21 décembre 1838

Les Patriotes Joseph-Narcisse Cardinal et Joseph Duquet sont pendus

« Façade de la prison du Pied-du-Courant à Montréal, Québec »

Photo : Chicoutimi (2011)

Source : Wikimedia Commons

     Soixante-quatre Patriotes recherchés par l’armée anglaise sont capturés dans un guet-apens au village iroquois du Sault-Saint-Louis en novembre 1838. Dix sont condamnés à mort mais six sont graciés. Des quatre autres, deux sont bannis et exilés du Bas-Canada. La peine de mort est cependant maintenue pour Joseph-Narcisse Cardinal et Joseph Duquet. Vendredi le 21 décembre 1838, les deux hommes périssent sur l’échafaud malgré les nombreuses requêtes faites au gouverneur John Colborne. « La corde fatale a tranché le fils de leurs jours », écrit le journal Le Canadien.

     Le notaire Cardinal exerce sa profession à Châteauguay. Il est élu sans opposition député de Laprairie en 1834. Chef patriote, Cardinal ne participe pas aux combats en 1837 mais s’exile toutefois aux États-Unis. Membre de l’Association des frères-chasseurs, Robert Nelson le charge d’organiser le soulèvement dans Laprairie.  De retour au Bas-Canada à titre de brigadier général, il dirige les Patriotes à Châteauguay mais il est capturé par des Amérindiens du Sault-Saint-Louis. Emprisonné à Montréal, il est reconnu coupable de haute trahison par le conseil de guerre le 8 décembre 1838. Joseph-Narcisse Cardinal est le premier à être pendu pour avoir appuyé la lutte des Patriotes pour la démocratie et la liberté.

     Après cette exécution, Joseph Duquet monte sur la potence à son tour. Son supplice est atroce : en gravissant les marches, Duquet frémit, claque des dents et il doit être soutenu; la corde est mal placée par le bourreau et, lorsque la trappe tombe, elle glisse sous le nez du condamné qui est projeté de côté pour heurter avec violence la charpente en fer du gibet. Duquet est toujours conscient, saigne abondamment et râle bruyamment. Malgré les cris de la foule qui scande « Grâce! Grâce! », son agonie se prolonge une vingtaine de minutes, le temps qu’une nouvelle corde soit installée.

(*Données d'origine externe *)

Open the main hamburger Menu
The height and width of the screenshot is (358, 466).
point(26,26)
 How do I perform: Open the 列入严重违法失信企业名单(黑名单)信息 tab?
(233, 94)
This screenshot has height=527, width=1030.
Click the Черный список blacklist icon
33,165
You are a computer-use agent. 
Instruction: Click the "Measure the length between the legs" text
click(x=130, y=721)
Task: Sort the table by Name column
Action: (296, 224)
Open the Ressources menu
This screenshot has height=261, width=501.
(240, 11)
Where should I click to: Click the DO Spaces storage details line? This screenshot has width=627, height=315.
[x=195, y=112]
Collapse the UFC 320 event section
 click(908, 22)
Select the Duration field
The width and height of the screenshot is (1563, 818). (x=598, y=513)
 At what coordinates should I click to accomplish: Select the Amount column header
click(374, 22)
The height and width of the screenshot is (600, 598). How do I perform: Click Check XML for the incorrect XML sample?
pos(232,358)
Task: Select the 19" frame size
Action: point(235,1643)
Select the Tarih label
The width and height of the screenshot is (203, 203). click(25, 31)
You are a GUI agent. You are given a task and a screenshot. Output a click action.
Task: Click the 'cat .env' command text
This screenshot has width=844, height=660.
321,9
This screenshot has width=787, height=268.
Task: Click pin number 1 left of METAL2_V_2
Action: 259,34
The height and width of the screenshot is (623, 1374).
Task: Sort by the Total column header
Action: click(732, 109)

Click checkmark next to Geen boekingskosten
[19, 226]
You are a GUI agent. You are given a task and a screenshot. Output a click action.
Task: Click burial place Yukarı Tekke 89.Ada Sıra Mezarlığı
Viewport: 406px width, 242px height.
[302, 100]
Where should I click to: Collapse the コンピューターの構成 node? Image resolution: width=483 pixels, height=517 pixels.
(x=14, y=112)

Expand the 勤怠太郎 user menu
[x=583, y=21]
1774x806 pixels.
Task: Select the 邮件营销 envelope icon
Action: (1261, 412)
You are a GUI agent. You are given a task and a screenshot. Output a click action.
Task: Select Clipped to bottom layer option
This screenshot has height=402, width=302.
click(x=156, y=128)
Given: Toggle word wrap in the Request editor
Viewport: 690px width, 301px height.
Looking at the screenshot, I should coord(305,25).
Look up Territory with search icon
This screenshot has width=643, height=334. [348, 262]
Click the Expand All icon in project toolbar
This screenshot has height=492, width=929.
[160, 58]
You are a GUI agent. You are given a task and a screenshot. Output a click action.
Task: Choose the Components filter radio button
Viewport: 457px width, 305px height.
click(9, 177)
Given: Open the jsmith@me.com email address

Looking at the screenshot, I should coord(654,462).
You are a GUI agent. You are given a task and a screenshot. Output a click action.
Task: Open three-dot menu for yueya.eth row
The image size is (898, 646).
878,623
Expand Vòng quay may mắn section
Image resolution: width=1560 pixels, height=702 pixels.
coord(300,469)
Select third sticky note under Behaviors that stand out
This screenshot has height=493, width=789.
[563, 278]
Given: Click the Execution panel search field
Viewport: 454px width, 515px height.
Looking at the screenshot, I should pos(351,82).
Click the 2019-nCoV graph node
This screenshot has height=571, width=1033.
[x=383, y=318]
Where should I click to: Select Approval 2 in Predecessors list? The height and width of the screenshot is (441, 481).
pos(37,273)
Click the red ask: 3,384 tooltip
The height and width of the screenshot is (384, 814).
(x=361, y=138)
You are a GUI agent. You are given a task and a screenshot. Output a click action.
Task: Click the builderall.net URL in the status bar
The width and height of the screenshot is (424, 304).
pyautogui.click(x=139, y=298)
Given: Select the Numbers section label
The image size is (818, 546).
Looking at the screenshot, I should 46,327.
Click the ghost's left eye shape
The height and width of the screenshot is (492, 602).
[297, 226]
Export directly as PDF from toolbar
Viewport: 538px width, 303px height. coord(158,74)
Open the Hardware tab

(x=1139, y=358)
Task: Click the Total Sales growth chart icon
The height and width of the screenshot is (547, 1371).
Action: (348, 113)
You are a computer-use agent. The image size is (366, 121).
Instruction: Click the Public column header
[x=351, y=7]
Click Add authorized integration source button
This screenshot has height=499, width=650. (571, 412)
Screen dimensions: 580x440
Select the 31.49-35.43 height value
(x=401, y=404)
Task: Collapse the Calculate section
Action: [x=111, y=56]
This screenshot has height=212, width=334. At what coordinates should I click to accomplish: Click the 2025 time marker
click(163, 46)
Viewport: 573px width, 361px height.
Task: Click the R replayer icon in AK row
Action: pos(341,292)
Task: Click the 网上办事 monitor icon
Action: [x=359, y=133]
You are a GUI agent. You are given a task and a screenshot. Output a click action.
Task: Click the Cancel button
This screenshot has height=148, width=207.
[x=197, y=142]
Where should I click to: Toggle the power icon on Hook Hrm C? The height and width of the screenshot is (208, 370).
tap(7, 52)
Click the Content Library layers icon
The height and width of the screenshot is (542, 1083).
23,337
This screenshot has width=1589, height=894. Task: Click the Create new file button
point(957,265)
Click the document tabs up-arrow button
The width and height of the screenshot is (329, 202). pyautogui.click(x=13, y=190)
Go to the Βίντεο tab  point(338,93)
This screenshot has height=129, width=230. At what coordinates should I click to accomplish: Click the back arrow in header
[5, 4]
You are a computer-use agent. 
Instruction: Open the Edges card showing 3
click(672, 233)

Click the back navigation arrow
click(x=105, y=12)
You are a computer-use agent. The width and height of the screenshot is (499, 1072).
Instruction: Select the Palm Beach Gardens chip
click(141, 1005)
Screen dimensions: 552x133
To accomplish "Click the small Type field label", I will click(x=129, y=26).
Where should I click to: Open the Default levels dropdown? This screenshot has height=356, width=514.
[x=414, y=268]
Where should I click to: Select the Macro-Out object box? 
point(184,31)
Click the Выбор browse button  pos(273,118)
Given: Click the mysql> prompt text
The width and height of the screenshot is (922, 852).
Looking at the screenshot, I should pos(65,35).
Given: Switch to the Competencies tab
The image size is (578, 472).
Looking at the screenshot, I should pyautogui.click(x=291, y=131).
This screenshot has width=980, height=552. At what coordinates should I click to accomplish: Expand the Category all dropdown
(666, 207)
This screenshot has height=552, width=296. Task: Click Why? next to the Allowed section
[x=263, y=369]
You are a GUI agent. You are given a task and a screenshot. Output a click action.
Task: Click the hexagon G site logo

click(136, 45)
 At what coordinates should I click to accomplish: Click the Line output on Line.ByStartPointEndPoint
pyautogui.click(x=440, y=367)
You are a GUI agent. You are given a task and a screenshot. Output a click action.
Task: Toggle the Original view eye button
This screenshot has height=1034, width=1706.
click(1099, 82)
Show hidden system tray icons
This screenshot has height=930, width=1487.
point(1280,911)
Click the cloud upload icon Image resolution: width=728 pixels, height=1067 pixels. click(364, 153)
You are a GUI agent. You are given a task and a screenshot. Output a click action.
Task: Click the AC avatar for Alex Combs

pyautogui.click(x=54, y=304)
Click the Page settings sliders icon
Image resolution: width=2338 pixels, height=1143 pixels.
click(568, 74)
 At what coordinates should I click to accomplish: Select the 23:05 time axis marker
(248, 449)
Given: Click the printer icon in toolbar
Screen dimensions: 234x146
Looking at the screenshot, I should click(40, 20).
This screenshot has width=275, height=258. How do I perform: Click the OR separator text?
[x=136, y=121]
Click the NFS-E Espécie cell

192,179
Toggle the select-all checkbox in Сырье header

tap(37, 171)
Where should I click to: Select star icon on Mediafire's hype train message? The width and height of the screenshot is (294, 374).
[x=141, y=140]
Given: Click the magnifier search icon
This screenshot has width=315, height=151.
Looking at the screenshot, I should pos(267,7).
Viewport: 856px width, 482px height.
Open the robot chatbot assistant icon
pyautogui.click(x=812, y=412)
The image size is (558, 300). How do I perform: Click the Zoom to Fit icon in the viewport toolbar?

     Ces pendaisons ont lieu à la prison du Pied-du-Courant. Cardinal et Duquet sont ensuite inhumés dans la même fosse, dans l’ancien cimetière de Montréal, là où on trouve aujourd’hui le Square Victoria. Par la suite, les restes des deux Patriotes sont exhumés et transportés en 1858 au cimetière Notre-Dame-des-Neiges où ils reposent toujours sous le Monument des Patriotes.